No one knows when a crisis is going to strike, hence why it’s a crisis. It usually, but not always, sneaks up on you without much in the way of warning and it takes hard work, determination, and stamina to manage it.  

A lot of people ask us, can you stop a crisis from happening? Sadly, the answer is no. But can it be managed, and is it possible to put plans in place to stop it occurring again? Yes. 

What constitutes a crisis?  

Is a ‘crisis’ always an actual crisis though? This question’s always a sticky web because, unfortunately, there’s no clear-cut answer. While there’s no easy equation for deciding when it’s a crisis or just a niggle that will go away by itself, there are certain things you can, and should, look for (with the help of your PR company) to help your business take the best course of action.  

  • A problem: A situation that might happen a lot, perhaps on a weekly basis, that managers, senior teams, and colleagues will deal with a lot in their career. This will easily be solved and will have little to no effect on stakeholders.  
  • An issue: A less common situation which needs monitoring but isn’t going to immediately or rapidly destroy your brand’s reputation.

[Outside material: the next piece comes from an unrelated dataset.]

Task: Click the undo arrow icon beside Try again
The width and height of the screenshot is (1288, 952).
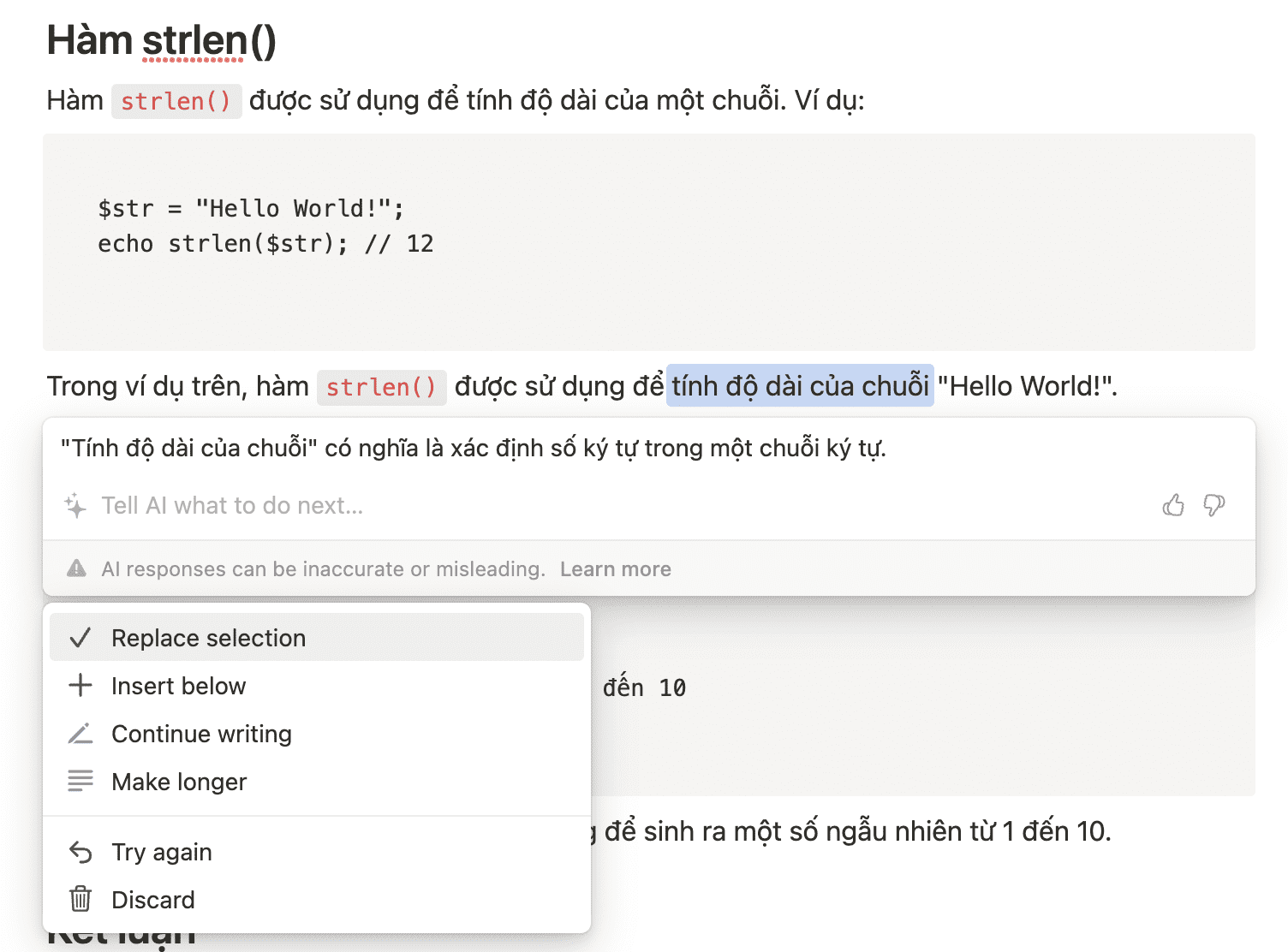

Stakeholders aren’t going to come flooding in demanding answers and employees aren’t going to flee left, right and centre but, we do need to keep an eye on what’s going on and be ready to intervene if it doesn’t die a death organically. 
  • A crisis: Whatever’s happening needs your attention now or you risk losing everything you’ve built up in the blink of an eye.  

Who decides if a crisis is a crisis? 

PRs should be the first port of call to determine what level a situation should be labelled as, and this is because of our ‘outsider status’. While regularly working with you and keeping your best interests at heart, we can objectively see and say things which someone who emotionally entwined within a business may not.  

Reactions are, of course, subjective and what may be a huge deal for one company may be a feather in the wind for another, and that’s where an external perspective can be the make or break of a potential crisis.  

If a crisis is ignored or an issue is overinflated, the only option your business will be left with is damage limitation. And by this time, it may be too late to save many crucial relationships.